» Request
Reproduce every one of the records below line for line, with no change to a single character.

- - -

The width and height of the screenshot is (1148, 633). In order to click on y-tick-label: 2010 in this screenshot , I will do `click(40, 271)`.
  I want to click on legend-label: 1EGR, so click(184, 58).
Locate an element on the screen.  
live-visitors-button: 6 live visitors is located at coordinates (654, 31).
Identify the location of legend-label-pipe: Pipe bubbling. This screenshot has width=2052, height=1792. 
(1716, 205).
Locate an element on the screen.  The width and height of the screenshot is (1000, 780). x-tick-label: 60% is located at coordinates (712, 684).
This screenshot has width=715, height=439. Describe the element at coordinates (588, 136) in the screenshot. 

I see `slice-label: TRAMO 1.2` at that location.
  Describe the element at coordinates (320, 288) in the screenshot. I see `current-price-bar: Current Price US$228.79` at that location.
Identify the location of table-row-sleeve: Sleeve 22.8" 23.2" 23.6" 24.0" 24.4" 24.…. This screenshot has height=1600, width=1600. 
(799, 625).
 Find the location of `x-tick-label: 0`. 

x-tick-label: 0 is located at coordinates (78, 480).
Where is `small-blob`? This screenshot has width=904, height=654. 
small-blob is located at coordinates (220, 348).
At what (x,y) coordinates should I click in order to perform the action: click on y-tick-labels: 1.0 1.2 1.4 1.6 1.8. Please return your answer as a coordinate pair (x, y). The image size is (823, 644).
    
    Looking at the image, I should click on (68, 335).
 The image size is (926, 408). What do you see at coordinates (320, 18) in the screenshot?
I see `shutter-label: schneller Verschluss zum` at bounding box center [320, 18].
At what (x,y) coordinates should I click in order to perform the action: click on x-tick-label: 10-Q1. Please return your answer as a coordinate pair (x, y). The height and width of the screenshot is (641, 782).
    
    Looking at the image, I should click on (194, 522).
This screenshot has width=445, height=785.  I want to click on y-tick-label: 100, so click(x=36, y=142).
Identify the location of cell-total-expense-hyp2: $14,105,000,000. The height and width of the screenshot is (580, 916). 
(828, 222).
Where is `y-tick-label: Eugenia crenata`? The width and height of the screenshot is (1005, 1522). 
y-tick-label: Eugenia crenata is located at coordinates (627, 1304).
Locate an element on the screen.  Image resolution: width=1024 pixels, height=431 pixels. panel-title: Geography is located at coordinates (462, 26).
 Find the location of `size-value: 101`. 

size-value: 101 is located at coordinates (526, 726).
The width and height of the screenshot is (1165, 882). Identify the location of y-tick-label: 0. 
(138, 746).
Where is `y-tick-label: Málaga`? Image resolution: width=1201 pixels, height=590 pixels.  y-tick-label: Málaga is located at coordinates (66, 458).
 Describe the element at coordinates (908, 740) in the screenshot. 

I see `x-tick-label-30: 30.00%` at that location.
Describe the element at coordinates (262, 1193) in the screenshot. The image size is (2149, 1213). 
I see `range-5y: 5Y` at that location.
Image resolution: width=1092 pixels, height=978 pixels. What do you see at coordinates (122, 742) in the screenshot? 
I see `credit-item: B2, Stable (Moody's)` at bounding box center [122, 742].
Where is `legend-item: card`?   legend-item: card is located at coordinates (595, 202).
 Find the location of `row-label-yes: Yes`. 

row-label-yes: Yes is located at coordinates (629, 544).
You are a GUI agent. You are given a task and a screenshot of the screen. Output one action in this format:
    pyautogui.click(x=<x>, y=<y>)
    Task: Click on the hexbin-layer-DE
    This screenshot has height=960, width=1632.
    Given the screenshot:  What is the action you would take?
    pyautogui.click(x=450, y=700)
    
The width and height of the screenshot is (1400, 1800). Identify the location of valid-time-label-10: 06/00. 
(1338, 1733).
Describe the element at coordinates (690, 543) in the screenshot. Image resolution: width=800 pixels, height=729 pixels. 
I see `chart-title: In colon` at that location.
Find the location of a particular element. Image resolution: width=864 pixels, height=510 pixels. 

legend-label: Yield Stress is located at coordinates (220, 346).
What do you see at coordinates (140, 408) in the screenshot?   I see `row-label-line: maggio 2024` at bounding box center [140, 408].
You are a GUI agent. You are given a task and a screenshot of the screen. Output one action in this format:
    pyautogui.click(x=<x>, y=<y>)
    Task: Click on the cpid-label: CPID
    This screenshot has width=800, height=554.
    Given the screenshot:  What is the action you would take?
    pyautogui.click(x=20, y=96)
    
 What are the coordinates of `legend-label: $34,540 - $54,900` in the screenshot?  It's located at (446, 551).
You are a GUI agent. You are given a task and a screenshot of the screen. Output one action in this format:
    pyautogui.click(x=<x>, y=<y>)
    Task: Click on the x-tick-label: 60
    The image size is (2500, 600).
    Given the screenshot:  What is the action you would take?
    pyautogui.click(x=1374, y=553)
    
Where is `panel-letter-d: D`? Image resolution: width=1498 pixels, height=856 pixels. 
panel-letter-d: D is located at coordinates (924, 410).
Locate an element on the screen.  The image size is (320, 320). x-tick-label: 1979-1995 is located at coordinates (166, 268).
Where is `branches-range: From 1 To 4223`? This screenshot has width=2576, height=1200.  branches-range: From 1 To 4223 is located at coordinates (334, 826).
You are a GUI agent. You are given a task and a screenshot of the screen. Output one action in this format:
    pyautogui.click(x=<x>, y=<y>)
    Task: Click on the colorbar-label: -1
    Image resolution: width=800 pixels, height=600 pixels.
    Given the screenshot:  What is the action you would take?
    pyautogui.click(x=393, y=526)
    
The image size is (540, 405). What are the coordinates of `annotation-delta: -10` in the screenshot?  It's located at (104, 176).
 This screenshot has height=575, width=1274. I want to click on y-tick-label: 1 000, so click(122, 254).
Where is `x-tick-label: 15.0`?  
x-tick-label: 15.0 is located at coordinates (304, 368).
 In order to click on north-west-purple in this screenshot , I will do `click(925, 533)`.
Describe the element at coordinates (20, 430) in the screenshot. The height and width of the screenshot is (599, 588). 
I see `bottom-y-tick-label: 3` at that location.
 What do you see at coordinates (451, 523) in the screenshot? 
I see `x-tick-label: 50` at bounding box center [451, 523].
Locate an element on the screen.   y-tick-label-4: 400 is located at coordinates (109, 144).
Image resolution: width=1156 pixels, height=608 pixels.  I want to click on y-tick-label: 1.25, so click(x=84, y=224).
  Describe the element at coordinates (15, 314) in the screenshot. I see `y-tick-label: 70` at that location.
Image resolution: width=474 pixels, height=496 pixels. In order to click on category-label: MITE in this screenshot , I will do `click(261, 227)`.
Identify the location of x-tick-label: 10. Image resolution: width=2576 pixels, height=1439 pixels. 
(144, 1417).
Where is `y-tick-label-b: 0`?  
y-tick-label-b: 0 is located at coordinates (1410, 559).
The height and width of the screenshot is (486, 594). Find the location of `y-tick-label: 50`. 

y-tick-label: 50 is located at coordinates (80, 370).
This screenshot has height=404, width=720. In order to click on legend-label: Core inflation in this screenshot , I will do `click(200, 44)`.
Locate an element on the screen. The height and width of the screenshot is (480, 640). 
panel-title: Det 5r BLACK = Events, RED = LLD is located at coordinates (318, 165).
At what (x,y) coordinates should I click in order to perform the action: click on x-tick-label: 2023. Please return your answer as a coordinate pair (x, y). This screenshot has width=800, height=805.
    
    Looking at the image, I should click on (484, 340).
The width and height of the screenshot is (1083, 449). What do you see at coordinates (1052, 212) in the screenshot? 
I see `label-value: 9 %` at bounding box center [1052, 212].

- - -

» Solution for this exercise
The width and height of the screenshot is (1148, 633). In order to click on y-tick-label: 2010 in this screenshot , I will do `click(40, 271)`.
  I want to click on legend-label: 1EGR, so click(184, 58).
Locate an element on the screen.  
live-visitors-button: 6 live visitors is located at coordinates (654, 31).
Identify the location of legend-label-pipe: Pipe bubbling. This screenshot has width=2052, height=1792. 
(1716, 205).
Locate an element on the screen.  The width and height of the screenshot is (1000, 780). x-tick-label: 60% is located at coordinates (712, 684).
This screenshot has width=715, height=439. Describe the element at coordinates (588, 136) in the screenshot. 

I see `slice-label: TRAMO 1.2` at that location.
  Describe the element at coordinates (320, 288) in the screenshot. I see `current-price-bar: Current Price US$228.79` at that location.
Identify the location of table-row-sleeve: Sleeve 22.8" 23.2" 23.6" 24.0" 24.4" 24.…. This screenshot has height=1600, width=1600. 
(799, 625).
 Find the location of `x-tick-label: 0`. 

x-tick-label: 0 is located at coordinates (78, 480).
Where is `small-blob`? This screenshot has width=904, height=654. 
small-blob is located at coordinates (220, 348).
At what (x,y) coordinates should I click in order to perform the action: click on y-tick-labels: 1.0 1.2 1.4 1.6 1.8. Please return your answer as a coordinate pair (x, y). The image size is (823, 644).
    
    Looking at the image, I should click on (68, 335).
 The image size is (926, 408). What do you see at coordinates (320, 18) in the screenshot?
I see `shutter-label: schneller Verschluss zum` at bounding box center [320, 18].
At what (x,y) coordinates should I click in order to perform the action: click on x-tick-label: 10-Q1. Please return your answer as a coordinate pair (x, y). The height and width of the screenshot is (641, 782).
    
    Looking at the image, I should click on (194, 522).
This screenshot has width=445, height=785.  I want to click on y-tick-label: 100, so click(x=36, y=142).
Identify the location of cell-total-expense-hyp2: $14,105,000,000. The height and width of the screenshot is (580, 916). 
(828, 222).
Where is `y-tick-label: Eugenia crenata`? The width and height of the screenshot is (1005, 1522). 
y-tick-label: Eugenia crenata is located at coordinates (627, 1304).
Locate an element on the screen.  Image resolution: width=1024 pixels, height=431 pixels. panel-title: Geography is located at coordinates (462, 26).
 Find the location of `size-value: 101`. 

size-value: 101 is located at coordinates (526, 726).
The width and height of the screenshot is (1165, 882). Identify the location of y-tick-label: 0. 
(138, 746).
Where is `y-tick-label: Málaga`? Image resolution: width=1201 pixels, height=590 pixels.  y-tick-label: Málaga is located at coordinates (66, 458).
 Describe the element at coordinates (908, 740) in the screenshot. 

I see `x-tick-label-30: 30.00%` at that location.
Describe the element at coordinates (262, 1193) in the screenshot. The image size is (2149, 1213). 
I see `range-5y: 5Y` at that location.
Image resolution: width=1092 pixels, height=978 pixels. What do you see at coordinates (122, 742) in the screenshot? 
I see `credit-item: B2, Stable (Moody's)` at bounding box center [122, 742].
Where is `legend-item: card`?   legend-item: card is located at coordinates (595, 202).
 Find the location of `row-label-yes: Yes`. 

row-label-yes: Yes is located at coordinates (629, 544).
You are a GUI agent. You are given a task and a screenshot of the screen. Output one action in this format:
    pyautogui.click(x=<x>, y=<y>)
    Task: Click on the hexbin-layer-DE
    This screenshot has height=960, width=1632.
    Given the screenshot:  What is the action you would take?
    pyautogui.click(x=450, y=700)
    
The width and height of the screenshot is (1400, 1800). Identify the location of valid-time-label-10: 06/00. 
(1338, 1733).
Describe the element at coordinates (690, 543) in the screenshot. Image resolution: width=800 pixels, height=729 pixels. 
I see `chart-title: In colon` at that location.
Find the location of a particular element. Image resolution: width=864 pixels, height=510 pixels. 

legend-label: Yield Stress is located at coordinates (220, 346).
What do you see at coordinates (140, 408) in the screenshot?   I see `row-label-line: maggio 2024` at bounding box center [140, 408].
You are a GUI agent. You are given a task and a screenshot of the screen. Output one action in this format:
    pyautogui.click(x=<x>, y=<y>)
    Task: Click on the cpid-label: CPID
    This screenshot has width=800, height=554.
    Given the screenshot:  What is the action you would take?
    pyautogui.click(x=20, y=96)
    
 What are the coordinates of `legend-label: $34,540 - $54,900` in the screenshot?  It's located at (446, 551).
You are a GUI agent. You are given a task and a screenshot of the screen. Output one action in this format:
    pyautogui.click(x=<x>, y=<y>)
    Task: Click on the x-tick-label: 60
    The image size is (2500, 600).
    Given the screenshot:  What is the action you would take?
    pyautogui.click(x=1374, y=553)
    
Where is `panel-letter-d: D`? Image resolution: width=1498 pixels, height=856 pixels. 
panel-letter-d: D is located at coordinates (924, 410).
Locate an element on the screen.  The image size is (320, 320). x-tick-label: 1979-1995 is located at coordinates (166, 268).
Where is `branches-range: From 1 To 4223`? This screenshot has width=2576, height=1200.  branches-range: From 1 To 4223 is located at coordinates (334, 826).
You are a GUI agent. You are given a task and a screenshot of the screen. Output one action in this format:
    pyautogui.click(x=<x>, y=<y>)
    Task: Click on the colorbar-label: -1
    Image resolution: width=800 pixels, height=600 pixels.
    Given the screenshot:  What is the action you would take?
    pyautogui.click(x=393, y=526)
    
The image size is (540, 405). What are the coordinates of `annotation-delta: -10` in the screenshot?  It's located at (104, 176).
 This screenshot has height=575, width=1274. I want to click on y-tick-label: 1 000, so click(122, 254).
Where is `x-tick-label: 15.0`?  
x-tick-label: 15.0 is located at coordinates (304, 368).
 In order to click on north-west-purple in this screenshot , I will do `click(925, 533)`.
Describe the element at coordinates (20, 430) in the screenshot. The height and width of the screenshot is (599, 588). 
I see `bottom-y-tick-label: 3` at that location.
 What do you see at coordinates (451, 523) in the screenshot? 
I see `x-tick-label: 50` at bounding box center [451, 523].
Locate an element on the screen.   y-tick-label-4: 400 is located at coordinates (109, 144).
Image resolution: width=1156 pixels, height=608 pixels.  I want to click on y-tick-label: 1.25, so click(x=84, y=224).
  Describe the element at coordinates (15, 314) in the screenshot. I see `y-tick-label: 70` at that location.
Image resolution: width=474 pixels, height=496 pixels. In order to click on category-label: MITE in this screenshot , I will do `click(261, 227)`.
Identify the location of x-tick-label: 10. Image resolution: width=2576 pixels, height=1439 pixels. 
(144, 1417).
Where is `y-tick-label-b: 0`?  
y-tick-label-b: 0 is located at coordinates (1410, 559).
The height and width of the screenshot is (486, 594). Find the location of `y-tick-label: 50`. 

y-tick-label: 50 is located at coordinates (80, 370).
This screenshot has height=404, width=720. In order to click on legend-label: Core inflation in this screenshot , I will do `click(200, 44)`.
Locate an element on the screen. The height and width of the screenshot is (480, 640). 
panel-title: Det 5r BLACK = Events, RED = LLD is located at coordinates (318, 165).
At what (x,y) coordinates should I click in order to perform the action: click on x-tick-label: 2023. Please return your answer as a coordinate pair (x, y). This screenshot has width=800, height=805.
    
    Looking at the image, I should click on (484, 340).
The width and height of the screenshot is (1083, 449). What do you see at coordinates (1052, 212) in the screenshot? 
I see `label-value: 9 %` at bounding box center [1052, 212].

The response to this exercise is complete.